Copy the data precisely, character for character, and leave out every picture.

(Pixel coordinate grounding data)
BEGIN

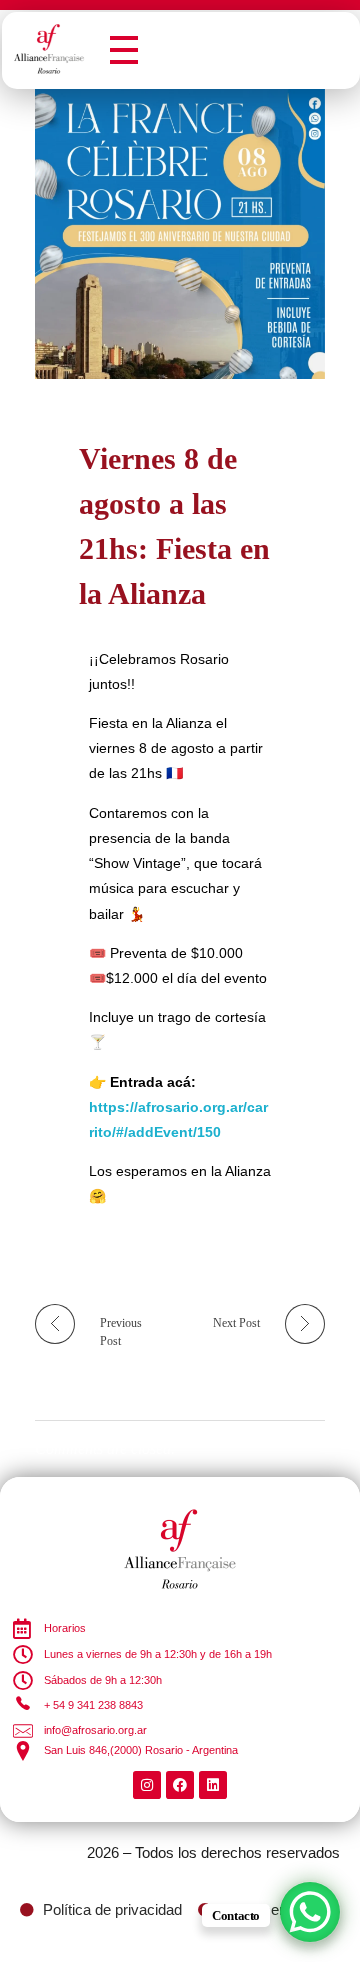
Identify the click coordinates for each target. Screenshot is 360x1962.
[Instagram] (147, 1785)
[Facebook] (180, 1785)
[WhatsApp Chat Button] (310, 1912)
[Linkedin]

END

▶ [Answer to this problem]:
Identify the click coordinates for each target. Screenshot is 360x1962.
[Instagram] (147, 1785)
[Facebook] (180, 1785)
[WhatsApp Chat Button] (310, 1912)
[Linkedin]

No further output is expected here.